═══ VORGEGEBENER TEXT ═══

Jüngere Leute haben oft gar keinen Festnetzanschluss mehr - und sind eben für die Kommunikation primär im Internet unterwegs. Setzen Demoskopen hingegen nur auf Online-Befragungen, werden sie vermutlich das Meinungsbild der älteren Generation nicht repräsentativ abdecken können.

Für die Vorhersagen spielen auch die Entwicklung Künstlicher Intelligenz und die enormen Bestände von persönlichen Informationen etwa auf den Social-Media-Plattformen eine wachsende Rolle. Schon heute durchsuchen KI-Systeme im Vorfeld von Wahlen Millionen von Posts in sozialen Medien, um relevante Themen und Stimmungen zu ermitteln. Solche technologischen Entwicklungen ermöglichen eine immer gezieltere Beobachtung - und, zumindest theoretisch, auch eine gezielte Beeinflussung von Kunden und Wählern.

Ob und wie sich politische Akteure an den Einschätzungen und Vorhersagen der Demoskopie - sei es in klassischer Umfrage oder in moderner KI-Variante - orientieren, das ist noch einmal eine ganz andere Frage. Gezählt und abgerechnet wird immer noch am Wahltag.
Bundestagswahl 2021 - zum Dossier
Das Wichtigste zur Bundestagswahl im Überblick (Deutschlandradio / imago images / Alexander Limbach)

Eine misslungene Prognose und zerknirschte Demoskopen

6. Juni 2021, Landtagswahl in Sachsen-Anhalt. Ministerpräsident Reiner Haseloff und seine CDU triumphieren mit 37,1 Prozent. Die AfD kommt auf 20,8 Prozent. Noch zwei Tage zuvor hatte das von der "Bild"-Zeitung beauftragte Meinungsforschungsinstitut INSA CDU und AfD nahezu gleichauf gesehen. Tatsächlicher Abstand: 16 Prozentpunkte.
"CDU und AfD eng beieinander", meldete auch der "Spiegel" drei Tage vor der Wahl. Die Zahlen kamen vom Institut Civey. Im Balkendiagramm standen die Favoriten, schwarz und blau, stolz und mächtig nebeneinander. Janina Mütze, Mitgründerin und Geschäftsführerin der Civey GmbH: "Ja, es gab dieses Jahr eine Landtagswahl, bei der wir richtig danebengegriffen haben. Das haben alle Meinungsforscher. Aber das macht es ja nicht besser."
Am gleichen Tag generierte der "Spiegel" aus diesen Umfragedaten die nächste Schlagzeile: Ein mögliches "Rekordergebnis" der Grünen: "Drei Gründe, warum die Grünen auf eine Sensation hoffen dürfen". Auch diese Sensation fiel aus. Wie reagiert man auf so eine Pleite? Janina Mütze: "Naja, also grundsätzlich steht man auch direkt wieder auf und ruft eine Arbeitsgruppe zusammen, die sich im Detail anschaut. Man muss dann auch bereit sein zu sagen: Das war nicht gut, das darf uns in der Form nicht nochmal passieren. Das müssen wir das nächste Mal anders machen."

═══

- KURZE ÜBUNG A -
Wie lauten die Datensätze von der Zeile mit „This screenshot has width=517, height=266.“ bis zur Zeile mit „tap(148, 62)“, wenn du darin „screenshot“ durch „image“ ersetzt und sonst nichts änderst?

═══ ZU BEARBEITENDE DATENSÄTZE ═══

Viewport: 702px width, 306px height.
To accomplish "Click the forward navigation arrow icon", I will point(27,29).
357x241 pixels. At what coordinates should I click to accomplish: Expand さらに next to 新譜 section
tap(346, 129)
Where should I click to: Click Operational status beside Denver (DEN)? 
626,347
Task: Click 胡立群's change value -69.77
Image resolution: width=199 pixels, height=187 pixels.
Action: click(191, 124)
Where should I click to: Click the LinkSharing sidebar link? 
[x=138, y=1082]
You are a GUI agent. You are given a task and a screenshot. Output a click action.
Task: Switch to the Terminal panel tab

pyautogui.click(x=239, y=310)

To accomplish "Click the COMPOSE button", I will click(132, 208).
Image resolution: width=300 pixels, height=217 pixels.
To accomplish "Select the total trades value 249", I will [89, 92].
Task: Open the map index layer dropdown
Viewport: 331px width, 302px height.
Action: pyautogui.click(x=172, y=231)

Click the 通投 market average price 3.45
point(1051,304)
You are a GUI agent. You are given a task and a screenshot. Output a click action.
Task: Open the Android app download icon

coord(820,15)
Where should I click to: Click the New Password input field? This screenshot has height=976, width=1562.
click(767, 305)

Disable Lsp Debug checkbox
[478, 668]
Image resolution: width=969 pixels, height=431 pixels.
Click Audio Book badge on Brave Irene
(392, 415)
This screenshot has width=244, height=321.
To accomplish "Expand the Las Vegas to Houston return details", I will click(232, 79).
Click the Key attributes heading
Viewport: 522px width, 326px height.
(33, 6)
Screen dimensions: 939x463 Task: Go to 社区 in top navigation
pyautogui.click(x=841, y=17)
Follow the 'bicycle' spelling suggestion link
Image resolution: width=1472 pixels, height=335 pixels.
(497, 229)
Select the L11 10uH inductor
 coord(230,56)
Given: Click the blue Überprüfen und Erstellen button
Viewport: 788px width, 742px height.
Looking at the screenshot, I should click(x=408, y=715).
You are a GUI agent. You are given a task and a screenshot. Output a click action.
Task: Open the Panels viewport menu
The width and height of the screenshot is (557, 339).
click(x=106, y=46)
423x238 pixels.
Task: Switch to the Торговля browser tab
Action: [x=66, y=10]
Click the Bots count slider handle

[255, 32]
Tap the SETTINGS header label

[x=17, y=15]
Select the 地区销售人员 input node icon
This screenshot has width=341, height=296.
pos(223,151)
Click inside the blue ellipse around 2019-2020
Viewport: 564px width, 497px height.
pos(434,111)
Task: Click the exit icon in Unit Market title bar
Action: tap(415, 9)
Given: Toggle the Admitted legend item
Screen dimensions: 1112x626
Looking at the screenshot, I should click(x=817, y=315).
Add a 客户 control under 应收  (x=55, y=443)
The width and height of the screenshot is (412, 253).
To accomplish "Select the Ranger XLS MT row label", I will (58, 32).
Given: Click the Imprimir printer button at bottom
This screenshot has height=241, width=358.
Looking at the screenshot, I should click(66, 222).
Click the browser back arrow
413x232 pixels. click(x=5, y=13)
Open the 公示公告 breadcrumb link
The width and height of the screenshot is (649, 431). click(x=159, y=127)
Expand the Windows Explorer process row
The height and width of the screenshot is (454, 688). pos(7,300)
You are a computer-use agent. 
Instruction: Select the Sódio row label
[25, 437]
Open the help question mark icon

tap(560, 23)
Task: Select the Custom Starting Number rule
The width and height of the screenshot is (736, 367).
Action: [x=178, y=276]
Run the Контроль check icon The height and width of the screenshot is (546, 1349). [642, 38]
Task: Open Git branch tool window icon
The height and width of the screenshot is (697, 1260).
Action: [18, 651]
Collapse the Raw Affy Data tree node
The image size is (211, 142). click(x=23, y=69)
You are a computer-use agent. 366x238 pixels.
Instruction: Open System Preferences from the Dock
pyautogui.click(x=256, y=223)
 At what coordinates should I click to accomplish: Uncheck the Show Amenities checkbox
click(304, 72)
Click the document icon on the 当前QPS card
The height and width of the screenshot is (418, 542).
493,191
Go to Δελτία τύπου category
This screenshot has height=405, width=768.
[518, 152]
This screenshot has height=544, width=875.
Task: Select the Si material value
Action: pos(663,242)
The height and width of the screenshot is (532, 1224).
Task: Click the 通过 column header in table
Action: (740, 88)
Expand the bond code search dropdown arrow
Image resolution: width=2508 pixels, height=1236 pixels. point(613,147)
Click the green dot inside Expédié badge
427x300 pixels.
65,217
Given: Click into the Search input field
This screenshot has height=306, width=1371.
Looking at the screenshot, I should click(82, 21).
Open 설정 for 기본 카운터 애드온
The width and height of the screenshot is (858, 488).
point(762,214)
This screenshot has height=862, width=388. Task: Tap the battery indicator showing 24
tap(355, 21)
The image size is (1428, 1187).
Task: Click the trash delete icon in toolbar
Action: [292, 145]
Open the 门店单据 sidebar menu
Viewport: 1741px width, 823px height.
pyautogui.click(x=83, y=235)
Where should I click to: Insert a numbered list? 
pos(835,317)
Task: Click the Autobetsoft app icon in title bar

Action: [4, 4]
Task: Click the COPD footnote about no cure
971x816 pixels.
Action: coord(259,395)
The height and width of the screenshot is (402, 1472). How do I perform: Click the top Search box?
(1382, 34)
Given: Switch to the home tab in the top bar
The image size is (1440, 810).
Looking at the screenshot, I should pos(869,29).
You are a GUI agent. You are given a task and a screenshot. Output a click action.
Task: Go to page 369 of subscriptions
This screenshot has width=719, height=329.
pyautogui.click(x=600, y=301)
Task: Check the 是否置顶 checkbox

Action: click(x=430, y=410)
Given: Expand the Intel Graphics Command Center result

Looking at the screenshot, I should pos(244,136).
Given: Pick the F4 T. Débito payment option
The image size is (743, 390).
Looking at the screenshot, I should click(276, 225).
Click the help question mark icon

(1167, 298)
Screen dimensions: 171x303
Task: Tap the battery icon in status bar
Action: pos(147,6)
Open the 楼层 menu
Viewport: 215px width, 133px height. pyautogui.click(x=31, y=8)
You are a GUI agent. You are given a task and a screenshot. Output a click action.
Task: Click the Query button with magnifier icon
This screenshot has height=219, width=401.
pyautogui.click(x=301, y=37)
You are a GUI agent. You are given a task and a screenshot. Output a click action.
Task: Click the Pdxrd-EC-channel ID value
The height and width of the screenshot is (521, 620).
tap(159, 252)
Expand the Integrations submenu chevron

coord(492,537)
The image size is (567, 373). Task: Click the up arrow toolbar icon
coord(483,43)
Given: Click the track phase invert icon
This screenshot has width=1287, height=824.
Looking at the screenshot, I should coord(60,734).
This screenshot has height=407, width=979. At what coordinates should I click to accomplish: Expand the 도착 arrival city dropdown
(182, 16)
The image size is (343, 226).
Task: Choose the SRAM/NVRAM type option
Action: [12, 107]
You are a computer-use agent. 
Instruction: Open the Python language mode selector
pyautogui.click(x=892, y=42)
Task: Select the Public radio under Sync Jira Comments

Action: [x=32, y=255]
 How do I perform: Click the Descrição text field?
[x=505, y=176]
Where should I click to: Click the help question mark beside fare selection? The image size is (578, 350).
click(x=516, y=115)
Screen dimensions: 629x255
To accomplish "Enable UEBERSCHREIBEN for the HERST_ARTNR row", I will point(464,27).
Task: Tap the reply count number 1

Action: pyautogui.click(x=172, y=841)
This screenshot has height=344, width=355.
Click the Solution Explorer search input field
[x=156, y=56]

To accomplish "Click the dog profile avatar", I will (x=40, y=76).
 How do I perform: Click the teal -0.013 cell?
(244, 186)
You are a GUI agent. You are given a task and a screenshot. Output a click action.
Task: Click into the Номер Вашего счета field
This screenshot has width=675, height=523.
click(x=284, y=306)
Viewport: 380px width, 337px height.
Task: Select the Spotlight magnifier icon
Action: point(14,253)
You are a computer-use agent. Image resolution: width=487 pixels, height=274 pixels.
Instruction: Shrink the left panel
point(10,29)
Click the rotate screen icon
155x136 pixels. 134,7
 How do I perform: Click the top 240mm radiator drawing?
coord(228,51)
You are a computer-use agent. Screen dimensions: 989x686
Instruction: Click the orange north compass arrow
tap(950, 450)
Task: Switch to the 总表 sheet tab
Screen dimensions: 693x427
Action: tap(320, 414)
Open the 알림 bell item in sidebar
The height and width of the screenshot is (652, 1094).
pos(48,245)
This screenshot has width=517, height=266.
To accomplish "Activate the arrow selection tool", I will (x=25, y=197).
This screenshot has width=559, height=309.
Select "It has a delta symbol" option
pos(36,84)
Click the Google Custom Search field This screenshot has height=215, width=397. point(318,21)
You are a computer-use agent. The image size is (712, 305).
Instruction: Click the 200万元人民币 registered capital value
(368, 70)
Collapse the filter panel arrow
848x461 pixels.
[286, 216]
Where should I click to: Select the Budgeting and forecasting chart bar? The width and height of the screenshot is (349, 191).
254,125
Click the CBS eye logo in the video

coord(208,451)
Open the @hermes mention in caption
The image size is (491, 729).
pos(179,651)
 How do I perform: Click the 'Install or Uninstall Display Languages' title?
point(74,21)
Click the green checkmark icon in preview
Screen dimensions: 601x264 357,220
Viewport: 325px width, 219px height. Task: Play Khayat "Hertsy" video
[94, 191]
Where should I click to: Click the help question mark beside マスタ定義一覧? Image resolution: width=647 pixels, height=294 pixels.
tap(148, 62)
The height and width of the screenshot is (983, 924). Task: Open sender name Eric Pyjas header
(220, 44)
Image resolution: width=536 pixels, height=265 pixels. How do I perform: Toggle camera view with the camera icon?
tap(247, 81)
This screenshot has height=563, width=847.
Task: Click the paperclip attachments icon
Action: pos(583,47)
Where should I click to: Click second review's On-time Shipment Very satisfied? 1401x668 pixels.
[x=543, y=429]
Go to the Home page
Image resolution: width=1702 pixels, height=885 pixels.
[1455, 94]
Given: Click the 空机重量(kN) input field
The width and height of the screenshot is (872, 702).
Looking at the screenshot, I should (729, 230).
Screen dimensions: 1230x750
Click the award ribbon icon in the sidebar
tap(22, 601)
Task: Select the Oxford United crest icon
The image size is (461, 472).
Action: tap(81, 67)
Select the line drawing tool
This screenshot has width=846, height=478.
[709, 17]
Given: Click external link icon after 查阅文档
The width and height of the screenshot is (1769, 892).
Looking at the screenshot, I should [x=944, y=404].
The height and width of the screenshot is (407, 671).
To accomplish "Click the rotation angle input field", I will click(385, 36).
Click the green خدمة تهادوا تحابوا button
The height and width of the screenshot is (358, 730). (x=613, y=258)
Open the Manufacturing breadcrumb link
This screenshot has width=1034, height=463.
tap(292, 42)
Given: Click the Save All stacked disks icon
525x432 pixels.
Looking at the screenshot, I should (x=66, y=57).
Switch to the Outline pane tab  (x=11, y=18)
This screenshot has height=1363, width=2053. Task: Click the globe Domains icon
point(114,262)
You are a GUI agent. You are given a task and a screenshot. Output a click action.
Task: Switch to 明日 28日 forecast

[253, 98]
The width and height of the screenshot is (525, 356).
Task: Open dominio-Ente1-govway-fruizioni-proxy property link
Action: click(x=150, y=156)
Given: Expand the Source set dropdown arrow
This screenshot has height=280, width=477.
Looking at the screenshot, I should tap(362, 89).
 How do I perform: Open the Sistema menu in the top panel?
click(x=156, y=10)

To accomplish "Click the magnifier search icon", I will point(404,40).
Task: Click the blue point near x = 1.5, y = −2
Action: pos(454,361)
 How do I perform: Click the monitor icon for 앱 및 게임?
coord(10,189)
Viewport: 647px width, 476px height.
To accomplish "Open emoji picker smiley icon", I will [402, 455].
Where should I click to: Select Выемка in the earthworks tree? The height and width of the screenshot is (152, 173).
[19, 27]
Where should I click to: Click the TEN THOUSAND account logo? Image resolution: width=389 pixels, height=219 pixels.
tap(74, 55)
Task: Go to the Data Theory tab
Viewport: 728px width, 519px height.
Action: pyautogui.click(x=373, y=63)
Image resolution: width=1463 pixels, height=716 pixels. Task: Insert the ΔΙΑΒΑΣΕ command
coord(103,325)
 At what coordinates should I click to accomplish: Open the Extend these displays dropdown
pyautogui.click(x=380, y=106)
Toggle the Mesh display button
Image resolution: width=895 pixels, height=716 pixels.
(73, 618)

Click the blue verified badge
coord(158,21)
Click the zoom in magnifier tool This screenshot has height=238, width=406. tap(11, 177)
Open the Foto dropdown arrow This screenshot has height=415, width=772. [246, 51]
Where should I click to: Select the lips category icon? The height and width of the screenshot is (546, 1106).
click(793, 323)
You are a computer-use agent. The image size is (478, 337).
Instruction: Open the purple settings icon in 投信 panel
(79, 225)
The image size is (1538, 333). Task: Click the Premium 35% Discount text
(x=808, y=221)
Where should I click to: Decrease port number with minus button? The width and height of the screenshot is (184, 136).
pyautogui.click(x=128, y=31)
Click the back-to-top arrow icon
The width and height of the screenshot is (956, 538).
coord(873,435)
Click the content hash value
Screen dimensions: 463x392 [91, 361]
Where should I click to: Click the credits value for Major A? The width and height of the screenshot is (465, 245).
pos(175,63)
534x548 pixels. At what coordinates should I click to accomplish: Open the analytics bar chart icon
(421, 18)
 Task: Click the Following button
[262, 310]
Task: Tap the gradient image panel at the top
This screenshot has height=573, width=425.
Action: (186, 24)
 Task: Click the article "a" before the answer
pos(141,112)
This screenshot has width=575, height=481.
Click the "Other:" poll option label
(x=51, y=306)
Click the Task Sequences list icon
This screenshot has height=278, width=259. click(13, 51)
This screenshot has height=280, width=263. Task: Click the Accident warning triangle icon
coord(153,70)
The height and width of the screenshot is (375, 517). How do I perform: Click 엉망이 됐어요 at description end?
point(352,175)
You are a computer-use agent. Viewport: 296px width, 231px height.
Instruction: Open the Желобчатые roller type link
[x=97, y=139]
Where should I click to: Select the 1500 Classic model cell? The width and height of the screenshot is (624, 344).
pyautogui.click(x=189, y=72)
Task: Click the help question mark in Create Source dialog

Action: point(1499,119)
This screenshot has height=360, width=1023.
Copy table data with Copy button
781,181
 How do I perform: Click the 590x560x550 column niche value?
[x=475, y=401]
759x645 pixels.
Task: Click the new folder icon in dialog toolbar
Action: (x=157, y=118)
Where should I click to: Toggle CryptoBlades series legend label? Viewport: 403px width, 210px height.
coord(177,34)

═══

- KURZE ÜBUNG B -
Beantworte anhand des Textes über Wahlumfragen:
(i) Auf wie viel Prozent kam die CDU bei der Landtagswahl in Sachsen-Anhalt?
(ii) Von welchem Institut stammten die Zahlen, mit denen der „Spiegel“ drei Tage vor der Wahl meldete, CDU und AfD lägen eng beieinander?
(iii) Was durchsuchen KI-Systeme schon heute im Vorfeld von Wahlen?

- RICHTIGE ANTWORT A -
This image has width=517, height=266.
To accomplish "Activate the arrow selection tool", I will (x=25, y=197).
This image has width=559, height=309.
Select "It has a delta symbol" option
pos(36,84)
Click the Google Custom Search field This image has height=215, width=397. point(318,21)
You are a computer-use agent. The image size is (712, 305).
Instruction: Click the 200万元人民币 registered capital value
(368, 70)
Collapse the filter panel arrow
848x461 pixels.
[286, 216]
Where should I click to: Select the Budgeting and forecasting chart bar? The width and height of the image is (349, 191).
254,125
Click the CBS eye logo in the video

coord(208,451)
Open the @hermes mention in caption
The image size is (491, 729).
pos(179,651)
 How do I perform: Click the 'Install or Uninstall Display Languages' title?
point(74,21)
Click the green checkmark icon in preview
Screen dimensions: 601x264 357,220
Viewport: 325px width, 219px height. Task: Play Khayat "Hertsy" video
[94, 191]
Where should I click to: Click the help question mark beside マスタ定義一覧? Image resolution: width=647 pixels, height=294 pixels.
tap(148, 62)

- RICHTIGE ANTWORT B -
(i) 37,1 Prozent
(ii) Civey
(iii) Millionen von Posts in sozialen Medien